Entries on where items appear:
— begin —

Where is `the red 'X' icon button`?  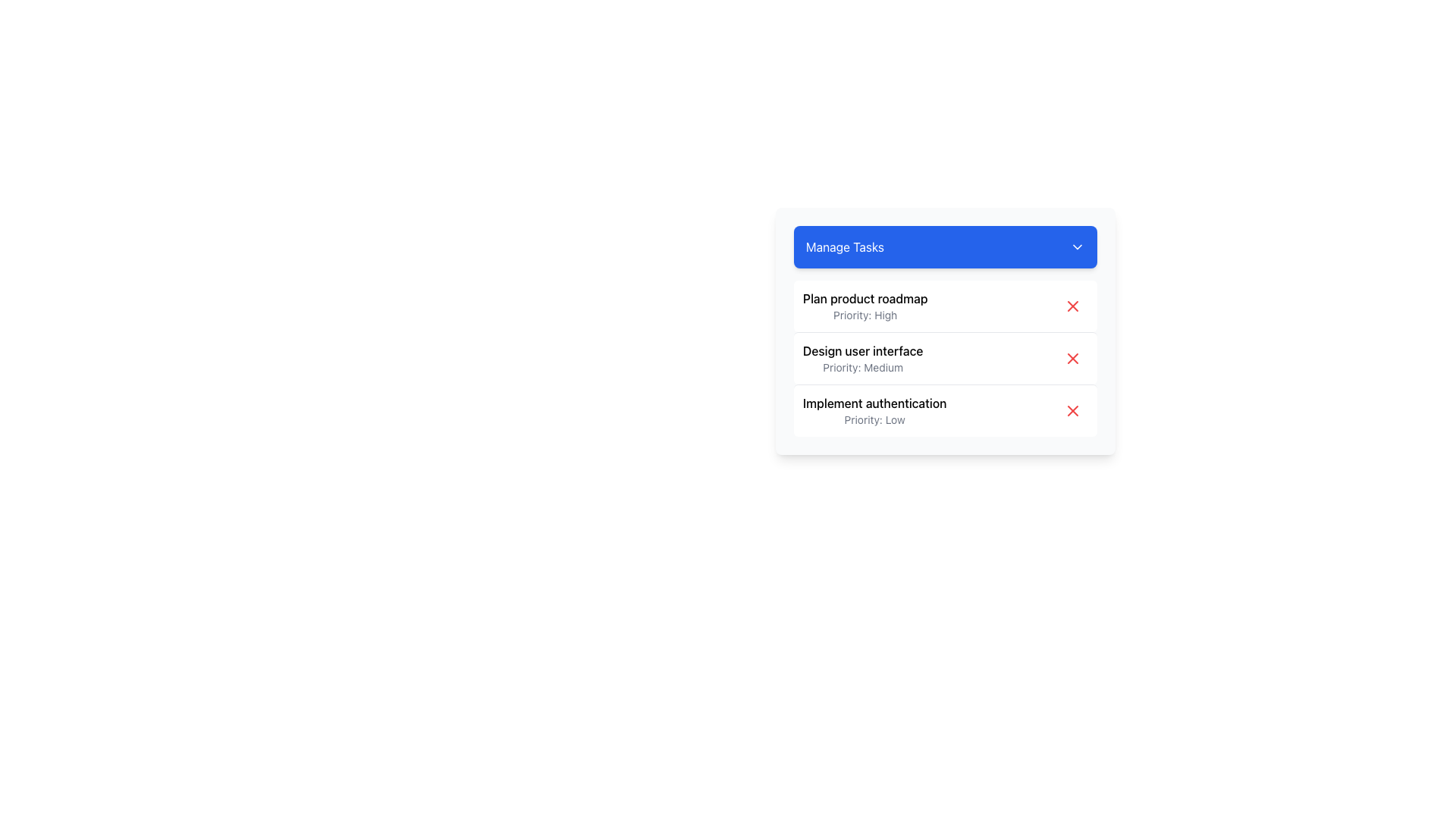 the red 'X' icon button is located at coordinates (1072, 306).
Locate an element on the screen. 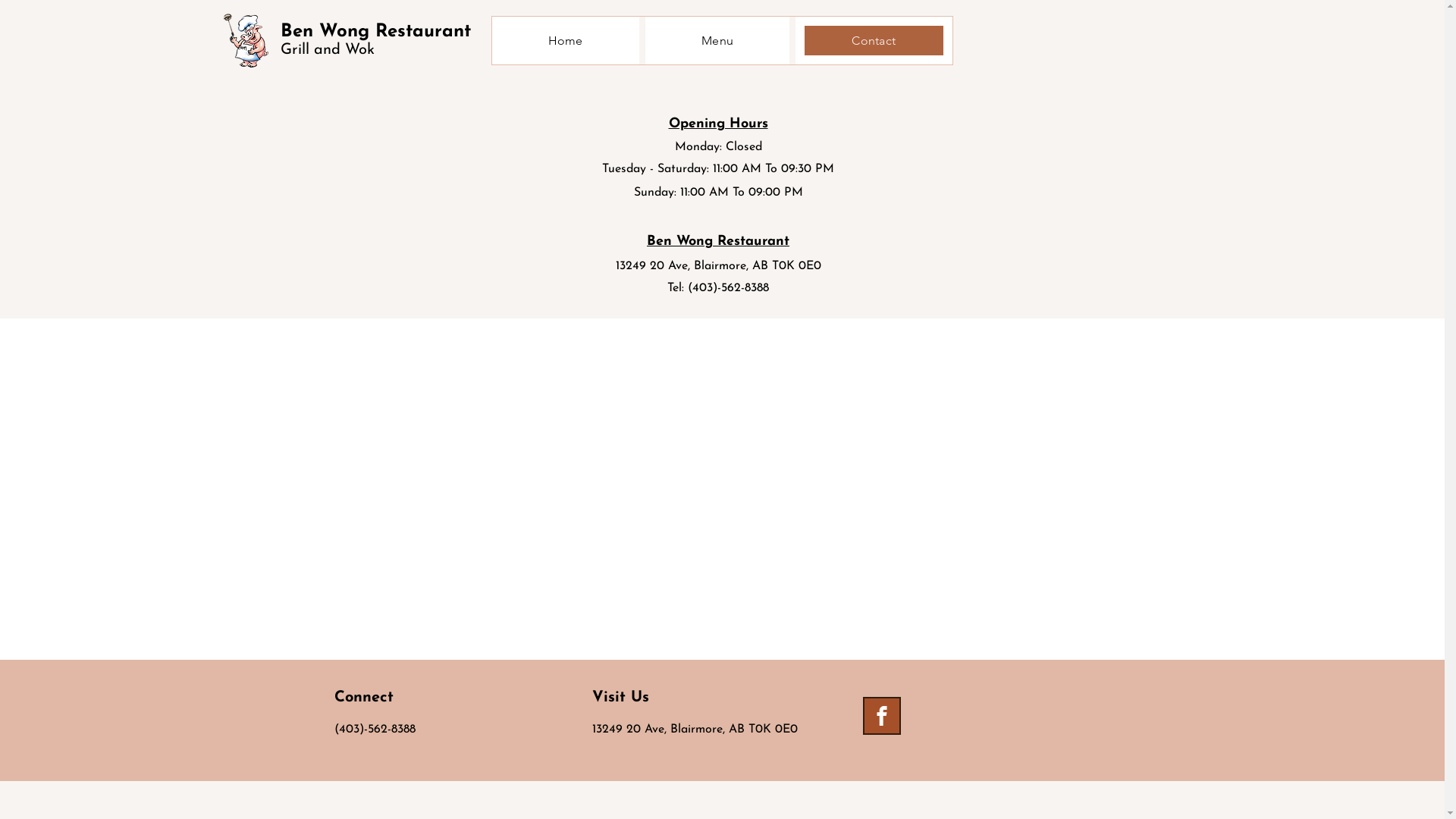 This screenshot has width=1456, height=819. 'Contact' is located at coordinates (874, 39).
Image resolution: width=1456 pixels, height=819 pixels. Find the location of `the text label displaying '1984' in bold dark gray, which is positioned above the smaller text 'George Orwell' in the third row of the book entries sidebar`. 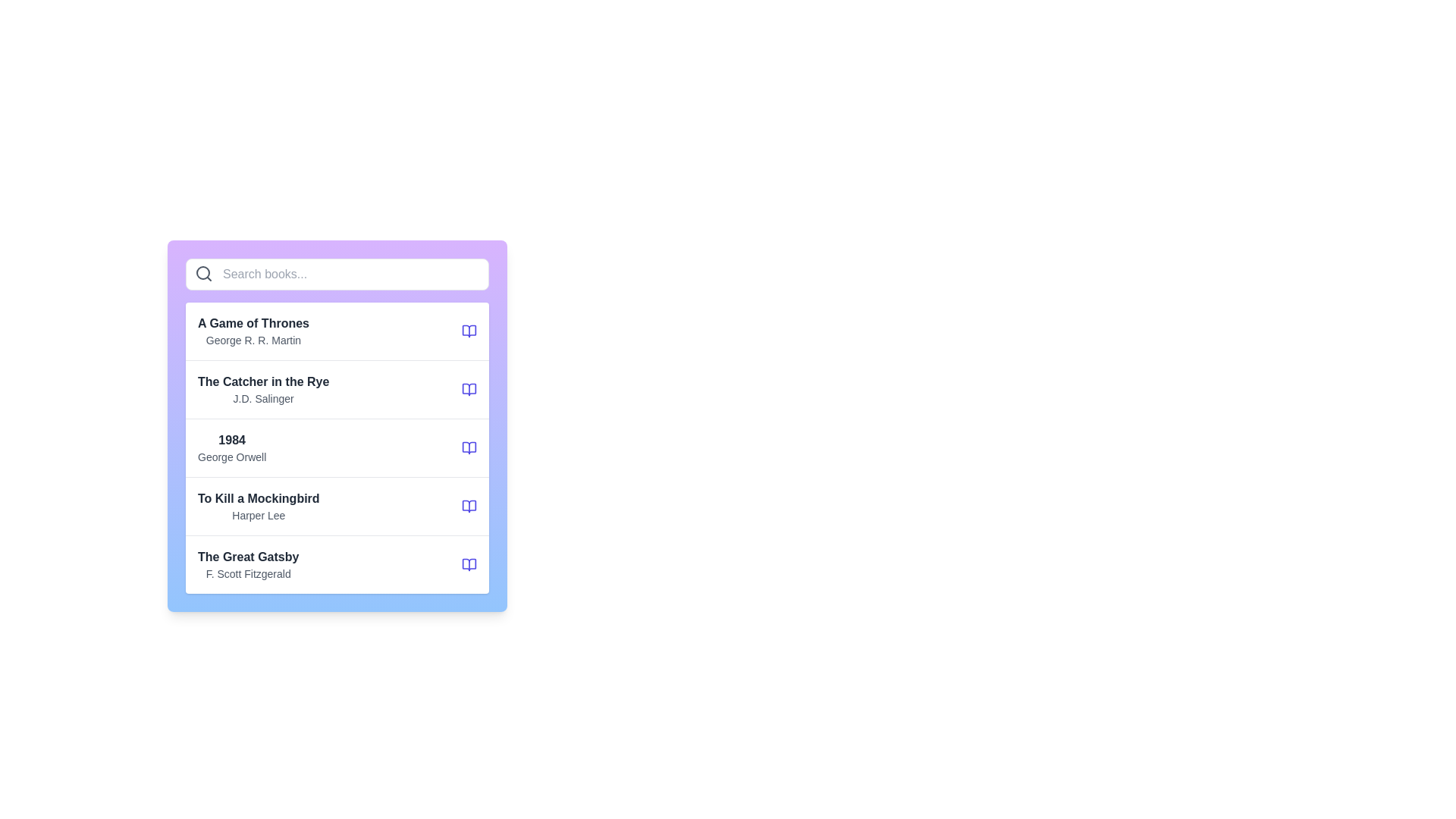

the text label displaying '1984' in bold dark gray, which is positioned above the smaller text 'George Orwell' in the third row of the book entries sidebar is located at coordinates (231, 441).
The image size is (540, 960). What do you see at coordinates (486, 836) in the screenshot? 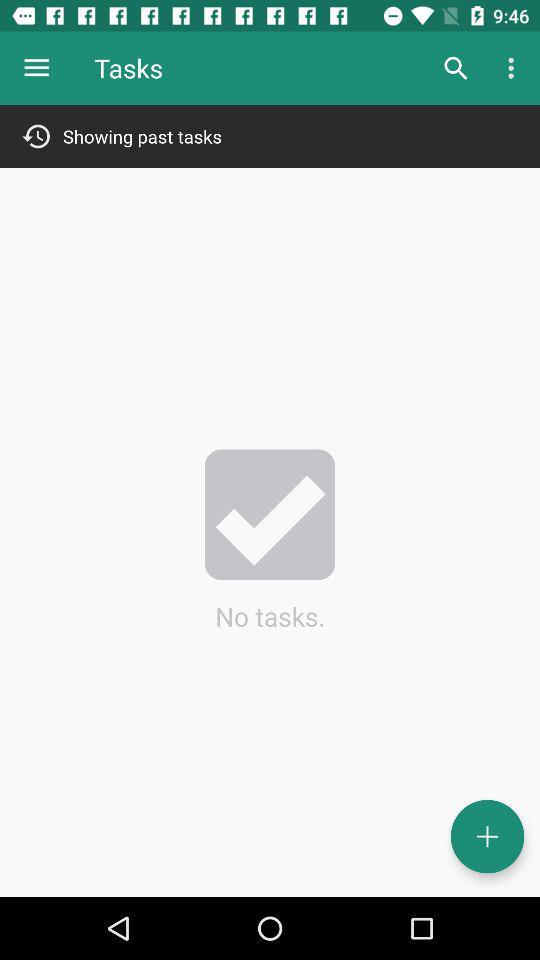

— end —

THE REQUEST: Arrange the lines above, from the line containing "Image resolution: width=1456" through the final line, as a JSON list of strings with one string per line, skipping blank lines. Leave the pictures out of your answer.

EXERCISE ANSWER:
[
  "Image resolution: width=1456 pixels, height=819 pixels. Find the location of `the text label displaying '1984' in bold dark gray, which is positioned above the smaller text 'George Orwell' in the third row of the book entries sidebar`. ",
  "the text label displaying '1984' in bold dark gray, which is positioned above the smaller text 'George Orwell' in the third row of the book entries sidebar is located at coordinates (231, 441).",
  "The image size is (540, 960). What do you see at coordinates (486, 836) in the screenshot? "
]